Article in English | EMBASE | ID: covidwho-1277034
ABSTRACT

Introduction:

Pneumonia due to SARS-CoV-2 (Coronavirus Disease 2019, COVID-19) has frequently been compared to other viral pneumonias, including influenza. While some data suggest significant differences in biological responses, dissimilarities in the clinical course and characteristics between SARS-COV-2 and influenza pneumonia remain unknown. We evaluated differences in clinical predictors of outcomes and early clinical subphenotypes in COVID-19 and influenza pneumonia.

Methods:

We performed a retrospective cohort study of all patients hospitalized for > 24 hours, requiring oxygen support, at Barnes-Jewish Hospital with COVID-19 (March-July 2020) or influenza (Jan 2012-Dec 2018). In-hospital mortality or hospice discharge was the primary outcome. First, supervised machine learning classifier models (XGBoost) were trained using bootstrap replications of each viral cohort to predict the primary outcome. 28 candidate predictor variables among the most extreme vital signs and laboratory values within 24 hours of hospitalization were preselected, excluding highly correlated variables. We compared each model's internal discrimination to its performance in the alternate cohort and evaluated differences in variable importance between the two viral pneumonia models. Next, we evaluated differences in clinical subphenotypes in two ways 1) a previously-validated algorithm to group patients into four distinct subphenotypes based on temperature trajectories within 72 hours of hospitalization;2) latent class analysis (LCA) to identify unmeasured subgroups within each viral cohort based on the predictor variables described above. In both analyses, we compared frequency of subphenotype membership and each subphenotype's primary outcome between viral cohorts.

Results:

We evaluated 321 unique hospitalizations with COVID-19 and 535 with influenza. The primary outcome was experienced in 23% and 9.5% of patients, respectively. Influenza predictor model discriminated outcomes worse in COVID-19 than on internal evaluation (Panel A), suggesting prognostic variables differ between the viral pneumonias. Only one of the top five contributory variables was shared between the two models (Panel B). Prevalences of temperature trajectory subphenotype also differed significantly between viral pneumonias. All COVID-19 temperature trajectory subphenotypes experienced the primary outcome more frequently than their influenza counterparts (Panel C).
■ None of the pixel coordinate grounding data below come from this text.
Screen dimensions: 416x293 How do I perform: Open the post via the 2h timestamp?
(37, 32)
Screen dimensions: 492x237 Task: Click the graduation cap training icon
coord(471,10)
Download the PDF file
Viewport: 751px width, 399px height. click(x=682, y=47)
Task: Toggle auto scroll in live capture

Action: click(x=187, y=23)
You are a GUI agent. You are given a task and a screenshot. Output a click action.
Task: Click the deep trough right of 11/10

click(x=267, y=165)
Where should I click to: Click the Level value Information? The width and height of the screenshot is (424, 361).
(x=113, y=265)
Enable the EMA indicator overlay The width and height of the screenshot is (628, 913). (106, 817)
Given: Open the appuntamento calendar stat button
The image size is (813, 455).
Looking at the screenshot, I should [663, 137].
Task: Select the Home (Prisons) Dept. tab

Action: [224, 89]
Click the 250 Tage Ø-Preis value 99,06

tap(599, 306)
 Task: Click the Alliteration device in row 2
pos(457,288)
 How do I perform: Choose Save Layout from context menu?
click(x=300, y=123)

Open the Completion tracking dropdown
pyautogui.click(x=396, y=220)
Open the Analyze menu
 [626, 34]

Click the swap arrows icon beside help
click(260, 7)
LCA identified two distinct classes in each cohort, with each viral pneumonia's minority class experiencing worse outcomes than the majority class. Of each model's top 5 classdefining variables, only 2 were shared (Panel D).

Conclusions:

COVID-19 and influenza pneumonia differ markedly in predictors of outcome and in clinical subphenotypes. These findings emphasize observable pathogen-specific differential responses in viral pneumonias and suggest that distinct management approaches should be investigated for these diseases. (Table Presented).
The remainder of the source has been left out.